Neural salient serine/arginine rich protein (NSSR) is a newly reported SR protein originally identified in human leukemia cell lines as translocation liposarcoma protein (TLS)-associated SR proteins and has two isoforms (NSSR1 and NSSR2) [9], [10]. It has been shown that dephosphorylated NSSR1 functions as a splicing repressor and is required for global inhibition of splicing both in M phase of the cell cycle and following heat shock by disrupting the association of snRNPs and pre-mRNAs and preventing spliceosome assembly [11], [12]. On the contrary, phosphorylated NSSR1 has been shown to be able to induce formation of spliceosomal complex A in a cell extract lacking SR proteins and functions as a sequence-specific splicing activator [13]. Alternative splicing of many genes such as AMPA receptor subunit GluR-B [10], Low-density lipoprotein receptor (LDLR) [14] and Tyrosine Kinase Receptor C (Trk C) [15] have been found to be regulated by NSSR1. Furthermore, NSSR1 regulates cardiac-specific alternative splicing of triadin pre-mRNA and is required for Ca2+ handling during embryonic heart development [9]. However, the function and molecular mechanism of NSSR1 in alternative splicing is far from elucidated.

NSSR1 is predominantly expressed in neural tissues such as cerebral neurons, cerebellar Purkinje cells and retinal bipolar cells, and plays important roles in regulating neural differentiation and neural-specific alternative splicing [16], [17]. In addition, recently we have reported that NSSR1 is also highly expressed in reproductive system, indicating the potential roles NSSR1 may play in reproduction [18]. In mouse female reproductive system, we found that NSSR1 is developmentally expressed in the uterus and extensively distributed in endometrial carcinoma [19]. In male reproductive system, our results showed that the expression of testicular NSSR1 increased significantly during mouse testes development and NSSR1 was mainly expressed in germ cells, but barely detected in sertoli cells. Testicular NSSR1 was mostly phosphorylated and cytosolic in germ cells [18]. The findings indicate that NSSR1 may be involved in sperm maturation and fertilization.

Because spermatozoa are synthetically inactive, sperm maturation involves the interaction of spermatozoa with proteins that are synthesized and secreted in a region-dependent manner from the epididymal epithelium. It is only during transit through the epididymis that spermatozoa undergo maturation and acquire progressive motility and the ability to fertilize ova [20]. However, despite considerable effort, the molecular and biochemical events that are integral for epididymal sperm maturation are unknown.
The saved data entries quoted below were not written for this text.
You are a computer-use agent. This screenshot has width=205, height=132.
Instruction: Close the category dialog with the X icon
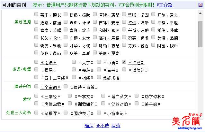pyautogui.click(x=200, y=5)
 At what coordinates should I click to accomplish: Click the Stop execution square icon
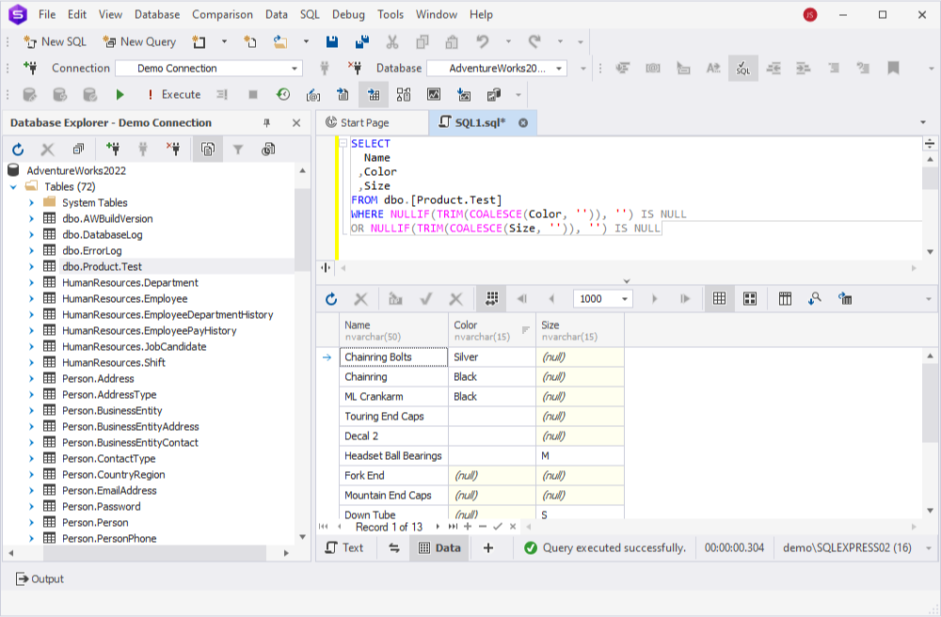tap(253, 94)
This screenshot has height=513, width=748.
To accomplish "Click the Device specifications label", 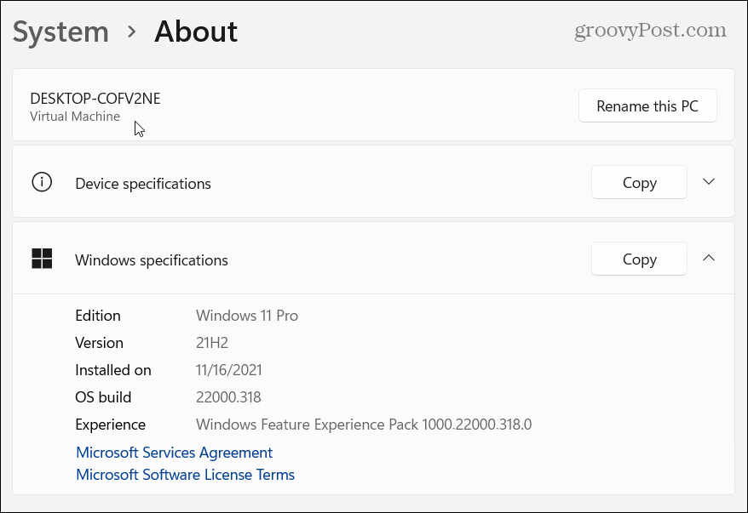I will 143,184.
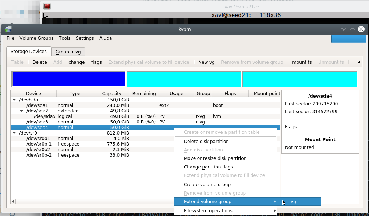The image size is (369, 216).
Task: Switch to the Storage Devices tab
Action: click(x=29, y=51)
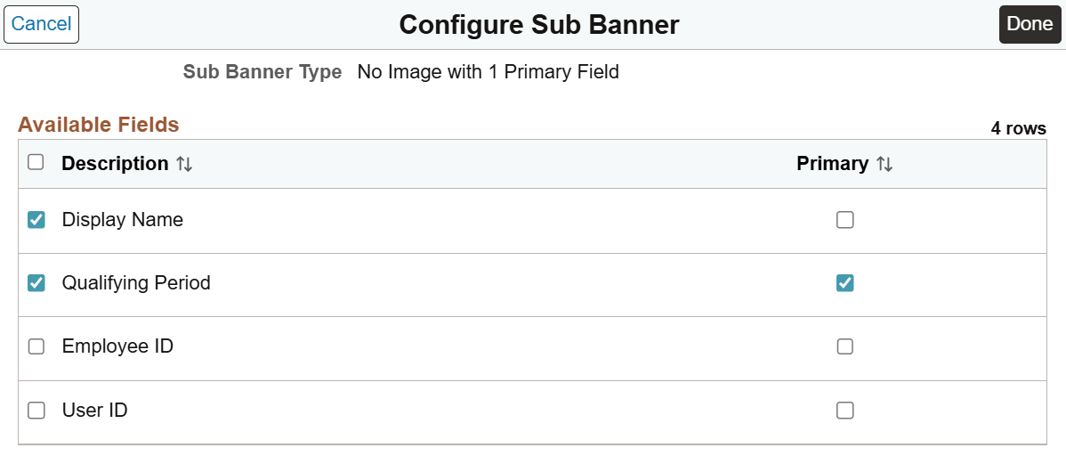1066x464 pixels.
Task: Set Employee ID as Primary field
Action: tap(845, 346)
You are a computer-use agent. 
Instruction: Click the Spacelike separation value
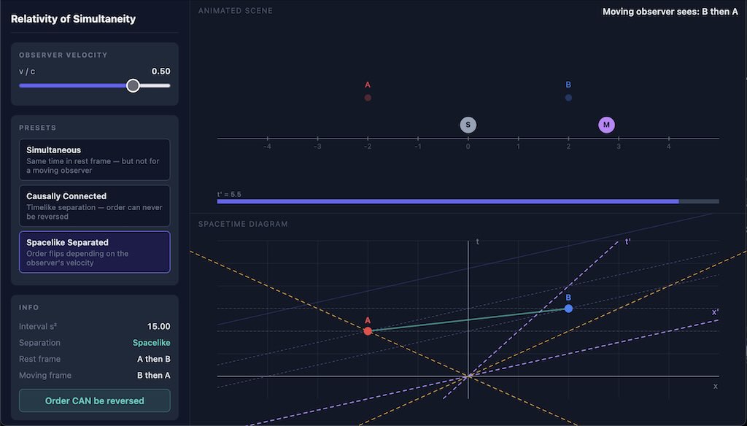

The present study was designed to characterize the expression and distribution of NSSR1 in mouse epididymis and to test if the expression of NSSR1 is regulated by hormones such as androgen and estradiol. The expression of NSSR1 during the maturation of mouse sperm and acrosome reaction was also investigated. These findings for the first time provide the evidence for the potential roles of NSSR1 in biological functions of the sperm.

Materials and Methods

Experimental animals and treatment

This study was carried out in strict accordance with the recommendations in the Guide for the Care and Use of Laboratory Animals of the National Institutes of Health. All mouse care and experimental were approved by the Institutional Animal Care and Use Committee of Fudan University Shanghai Medical College (IACUC Animal Project Number: 20070116-xu). All surgery was performed under sodium pentobarbital anesthesia, and all efforts were made to minimize suffering.

Mouse epididymal tissues were prepared for the protein extraction or fixed by 4% paraformaldehyde/PBS as described previously [21]. The surgery of unilateral-castrated or bilateral castrated animals was performed as described previously [22]. In brief, after mice were intraperitoneally anesthetized with 0.1 mL/100 g soluble pentobarbitone (30 g/L), a longitudinal incision was made in the midline of the scrotal region, and one of the testes was exposed. Next, the vascular pedicle was ligated and sectioned. After removal of the testis, the skin was sutured with No. 4 silk thread. The mice in the sham operation group were subject to the surgery procedure as the same as in the castrated group but no testis was resected. One week after surgery, mice (9 mice/group) were intraperitoneally injected with testosterone (0.125 mg or 0.5 mg, Sigma, St Louis, USA.) alone, testosterone plus flutamide (0.125 mg/1 mg, Sigma), or with 0.2 mg estradiol for 5 days before sacrifice. Mice in the control were intraperitoneally injected with 50 µl sesame oil in the sham operated and castrated animal groups. The harvested epididymis were stored at −70°C temporally for protein extraction or fixed by 4% paraformaldehyde/PBS.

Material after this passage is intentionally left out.